PDF to Markdown for Notion

Notion accepts Markdown when you paste it — headings become headings, bullets become bullets, tables become tables. Convert your PDF to Markdown first and the result drops into a Notion page as native blocks, not an embedded file.

Why convert PDFs to Markdown for this?

Notion treats embedded PDFs as attachments — they sit in the page, you can click to preview, but the content isn't searchable from Notion's search, isn't quotable, and doesn't participate in databases. The native way to put document content into Notion is as blocks: text, headings, lists, tables. Markdown maps cleanly to those blocks, so a PDF converted to Markdown and pasted in becomes a real Notion page that behaves like any other. You can then turn sections into sub-pages, link to specific blocks, or roll content into a database row.

How to use t0md

Drop the PDF on t0md, copy the Markdown to clipboard. Open Notion, click into a page, paste. Notion detects Markdown automatically and converts to blocks on paste — no special menu, no import step. Tables come through as Notion tables, bullet lists as bullets, headings as toggle-able H1/H2/H3 blocks. For very large documents, paste section-by-section so Notion's paste-handler doesn't hit its size limit.

Related guides

Frequently asked questions

Does Notion's PDF import work without converting?

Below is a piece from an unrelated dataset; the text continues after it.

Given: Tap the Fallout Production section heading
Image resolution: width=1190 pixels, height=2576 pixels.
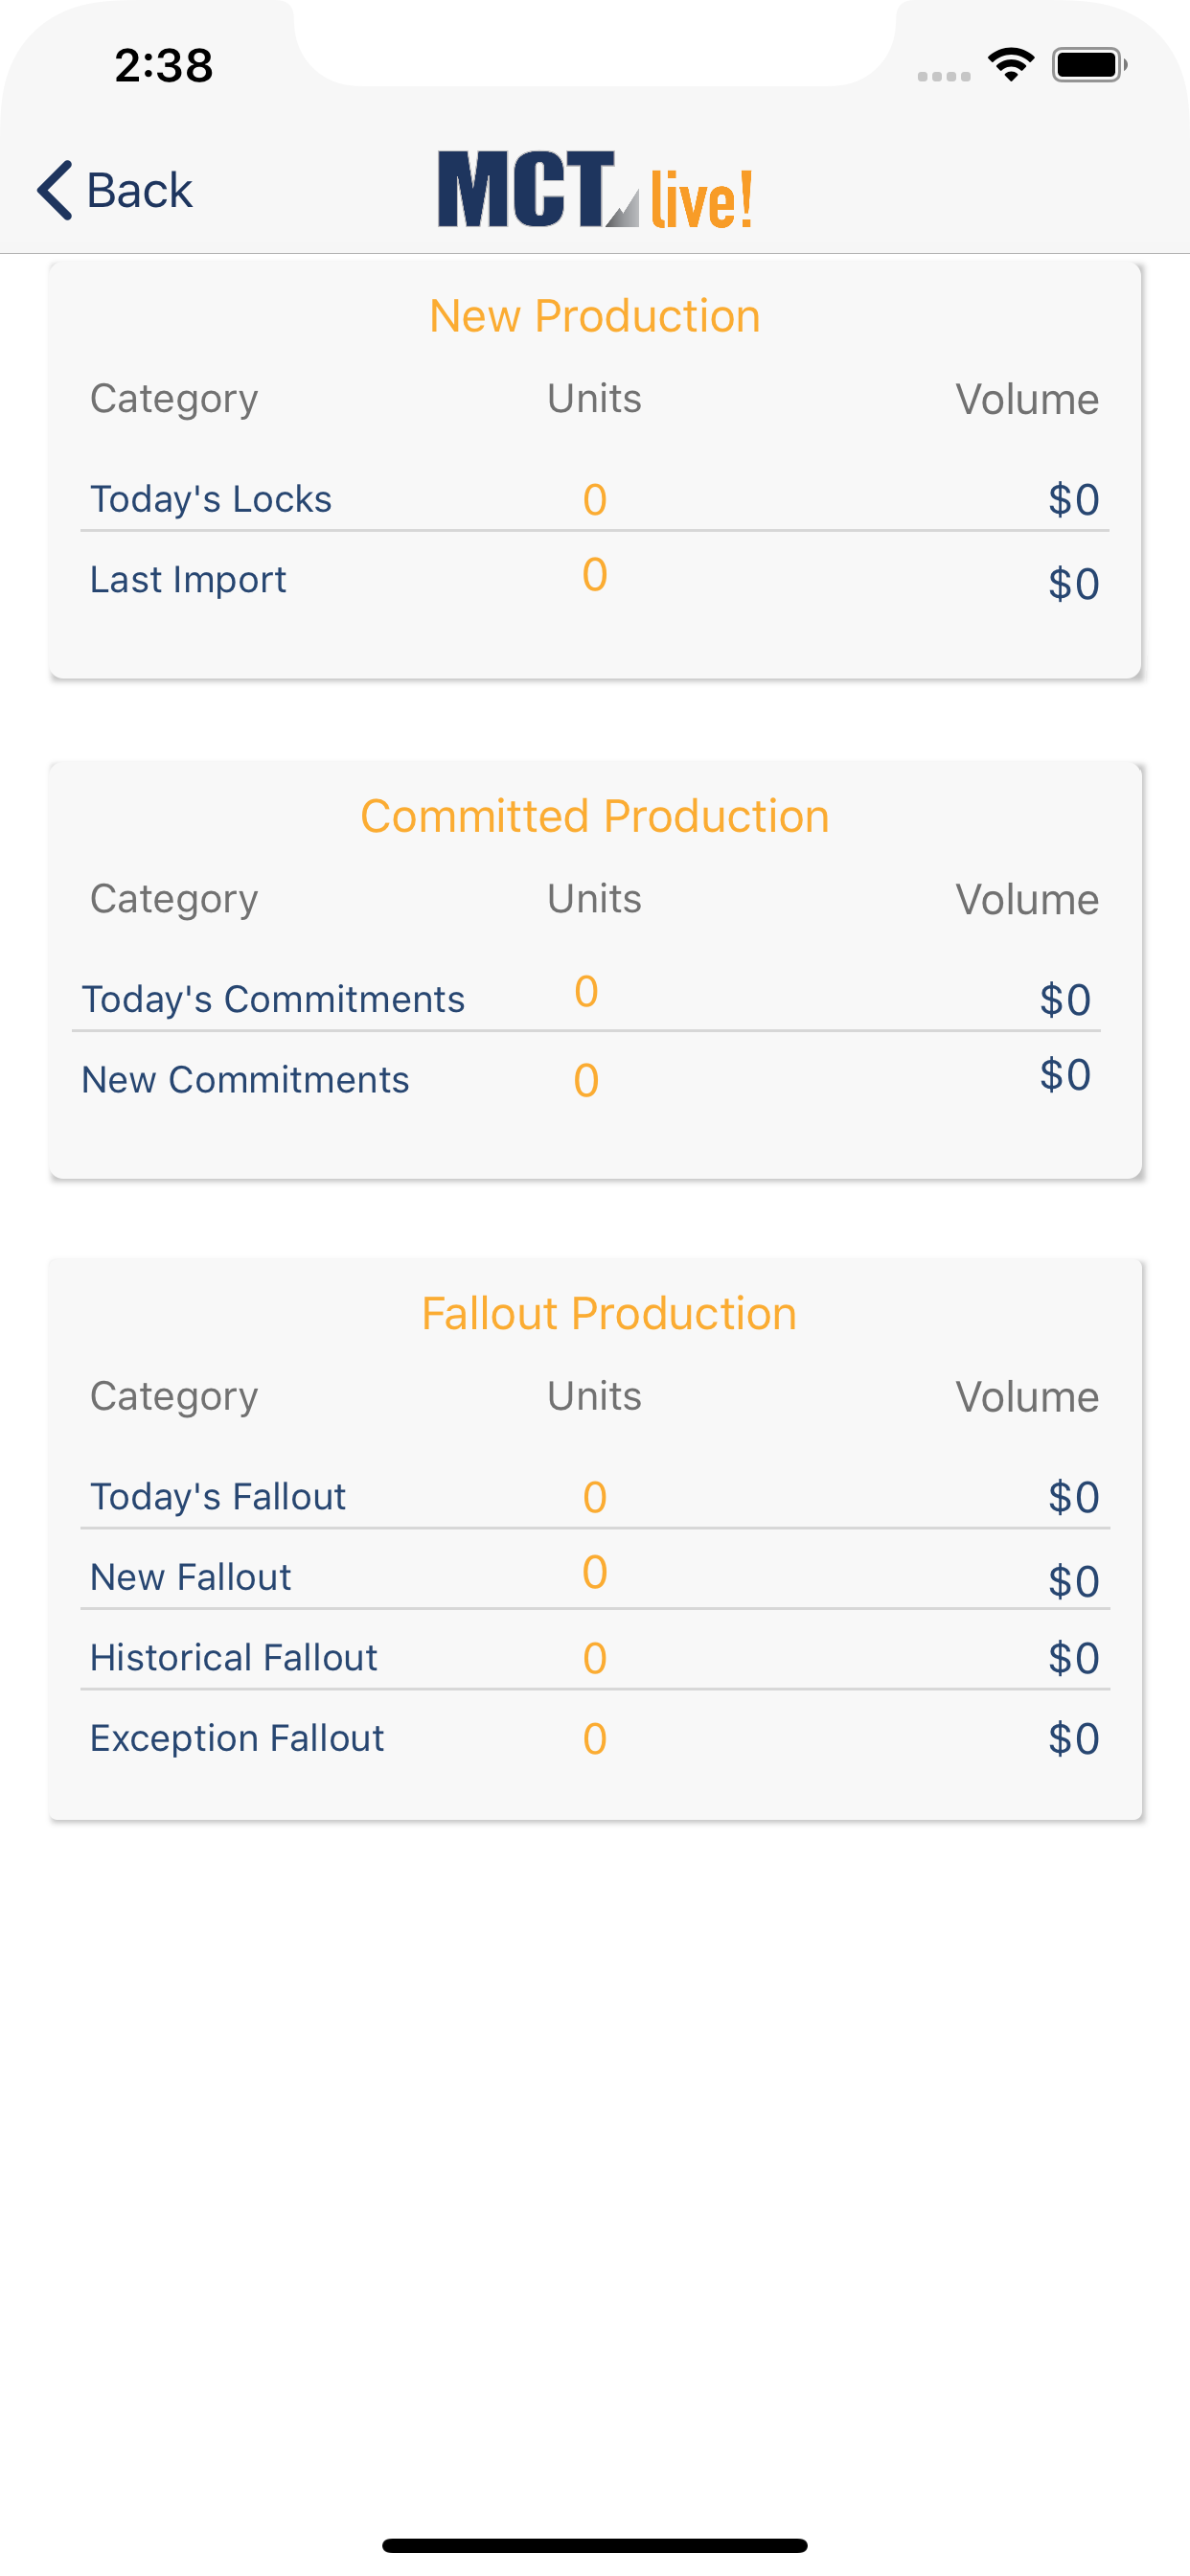Looking at the screenshot, I should 609,1314.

Notion's File menu has Import → PDF, but it embeds rather than expanding to blocks. Pasting converted Markdown gives you native blocks you can edit, link to and search.

Will Notion preserve the table structure?

Simple tables yes — Markdown tables paste as Notion table blocks. Complex multi-row-spanning or nested tables flatten to plain rows. The flattening happens at PDF → Markdown, not at Markdown → Notion.

Can I sync changes back to the original PDF?

No — once it's in Notion, it's a Notion page. The PDF is the snapshot; the Notion page is where you edit going forward.